Last week, the House Judiciary Subcommittee held a hearing on “Oversight of the USPTO.” That is a big deal, it doesn’t happen too frequently. The hearing covered patents. AI. Policy. PTAB. The usual big-picture topics. They even touched on trademarks, primarily the recent Board of Peace trademark filings.
But they completely skipped the most widespread, most practical intellectual property issue facing small businesses today: Scammers.
Small businesses file a lot more trademark applications than patent applications. And the moment a trademark application is submitted, the owner’s information becomes public. And almost immediately, the scams start.
- Official-looking emails
- Letters that look like government notices
- Phone calls creating urgency
- “Final notice” warnings about deadlines
All asking for money. All fake.
Meanwhile… Congress Didn’t Ask a Single Question About It
That’s the frustrating part. This was an oversight hearing. A chance to ask the USPTO:
- What are you doing about trademark scams?
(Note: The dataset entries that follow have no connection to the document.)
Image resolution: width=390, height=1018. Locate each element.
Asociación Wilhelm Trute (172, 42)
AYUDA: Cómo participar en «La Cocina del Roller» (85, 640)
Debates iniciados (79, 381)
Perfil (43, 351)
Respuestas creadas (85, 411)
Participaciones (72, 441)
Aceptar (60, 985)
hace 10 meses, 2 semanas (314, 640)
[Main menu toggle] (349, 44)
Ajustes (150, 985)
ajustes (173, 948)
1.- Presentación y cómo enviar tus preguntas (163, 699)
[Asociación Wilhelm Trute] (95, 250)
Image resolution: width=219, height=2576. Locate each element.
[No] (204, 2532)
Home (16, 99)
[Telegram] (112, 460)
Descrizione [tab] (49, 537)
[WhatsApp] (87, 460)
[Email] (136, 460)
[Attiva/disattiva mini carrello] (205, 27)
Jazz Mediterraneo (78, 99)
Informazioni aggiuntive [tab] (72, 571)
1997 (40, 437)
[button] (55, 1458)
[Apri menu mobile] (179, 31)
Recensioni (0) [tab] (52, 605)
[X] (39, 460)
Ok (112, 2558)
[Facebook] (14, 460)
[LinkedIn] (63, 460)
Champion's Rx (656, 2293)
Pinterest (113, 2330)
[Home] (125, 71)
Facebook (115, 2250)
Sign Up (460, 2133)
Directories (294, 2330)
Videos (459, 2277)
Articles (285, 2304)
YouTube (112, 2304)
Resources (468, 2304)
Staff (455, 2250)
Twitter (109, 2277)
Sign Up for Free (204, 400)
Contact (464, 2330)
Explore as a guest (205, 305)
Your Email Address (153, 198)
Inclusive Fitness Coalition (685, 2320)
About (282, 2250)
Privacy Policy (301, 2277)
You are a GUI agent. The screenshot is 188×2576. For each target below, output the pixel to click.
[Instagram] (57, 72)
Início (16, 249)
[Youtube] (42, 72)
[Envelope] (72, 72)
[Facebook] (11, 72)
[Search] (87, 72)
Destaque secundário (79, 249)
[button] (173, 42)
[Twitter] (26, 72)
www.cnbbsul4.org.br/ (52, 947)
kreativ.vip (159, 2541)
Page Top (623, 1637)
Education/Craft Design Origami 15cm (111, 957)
- Why are applicants still getting flooded with misleading notices?
- What protections exist for small businesses?
- How are you educating people before they get scammed?
Instead? Nothing.
This Is the #1 Intellectual Property Issue for Small Businesses
Not patent appeal procedures, not backlogs, not the Board of Peace filings, not policy reform. Those matter – but they’re not what the vast majority of businesses are dealing with day-to-day.
What small businesses are dealing with is this: They try to protect their brand… and immediately become targets.
I hope Congress will hold another hearing soon. And I hope they will bring this issue to the forefront, and push for more action and more education about the impact of trademark scammers.